In my view, your five use cases are really at most 4. Updates are to affect the storage, and I don't think you really want to covert in and out of a profile just to do a storage update. I can see transport being subtly different from storage, but likely still very similar, except with area of interest and resolution bounds (something like tiling ;-) ). Analysis and visualization are two things you want to do to the storage, either directly, or after it has been transported, and frequently updated. If you are willing to live with frequent conversion for frequent updates, you can certainly define more optimal formats that might differ for analysis versus visualization. I'm not entirely convinced that the conversion burden is desired or required though because I still believe a single best compromise format is the most reasonable approach.

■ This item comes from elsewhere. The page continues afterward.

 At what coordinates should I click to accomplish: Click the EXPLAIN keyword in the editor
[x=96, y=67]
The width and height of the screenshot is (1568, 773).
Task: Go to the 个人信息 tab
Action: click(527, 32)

"where are all the gas stations that are 10 miles or more from an interstate road" within the state of Florida, CDB 1.X approach:

  1. Load the coarsest RoadNetwork LoD tile(s) covering Florida, progressing finer until you find the interstate you are looking for. Load adjacent tiles if the feature crosses an edge and has a junction id, to complete the feature. (Junction ids don't suffer from floating point reassembly accuracy, unless you're actually concerned about that level of feature resolution.)
  2. Determine the spatial accuracy/map scale of the interstate road you need to test against, then load that set of RoadNetwork LoD tiles for the geographic locations that the coarser LoD tile(s) indicate contain your interstate
  3. Load all the finest man made point feature LoD tiles within 10 miles of that feature (I presume you actually meant "or less" above, because if you really meant "or more", then that's not well supported by much of any format ;-) ) in parallel and search for gas stations within range

Not the most efficient algorithm or data organization for the task, but certainly workable at least, and I'm sure we can radically improve upon that without significantly limiting other use cases. @jerstlouis describes one such possibility, and it might be that both tiled and monolithic feature attribute tables are required, with multiple indexing methods for the former, to support all use cases efficiently while trying to normalize the data as much as possible. I think both of these approaches could even meet with @kevinbentley's requirements for existing application support, and my determinism requirements too, if carefully designed. But I concede some of the latter might push that envelope slightly. I don't think it's fair to say we can't do that in any way for this design, but I agree it would be nice to minimize that whenever possible.

ccbrianf commented 3 years ago

@kevinbentley and @freemanjay Kevin, you seemed to be the de-facto chair of the vector tiling group. AFAIK, we haven't met since the initial group formation to discuss things. One thing that might help us make some progress is to define the available menu of formats that meets your objective: "We should not be considering any form of storage for CDB vectors that don't already have support by 2-3 COTS or FOSS applications." Do we have one? This isn't my area of expertise. I'm hoping the menu is slightly larger than just GeoPackage, MVT and GeoJSON?

cnreediii commented 3 years ago

All: We have been having a really good discussion on this topic. However, I am thinking we need to perhaps defer discussion on whether to tile or not to tile and let the experiments run to completion. I do believe that there is agreement that spatial partitioning is needed regardless, such as described in the Oracle spatial partitioning capability which uses spatial indexing to bin groups of features without clipping. (https://docs.oracle.com/database/121/SPATL/using-partitioned-spatial-indexes.htm#SPATL586).

Personally, whether data are tiled and clipped or not, I think that spatial indexing should be part of CDB-X. Spatial indexing would facilitate all use cases, such as analytics, by enabling quick determination of which tiles/partitions and features are required for processing a query without touching the content or traversing any LoD structure.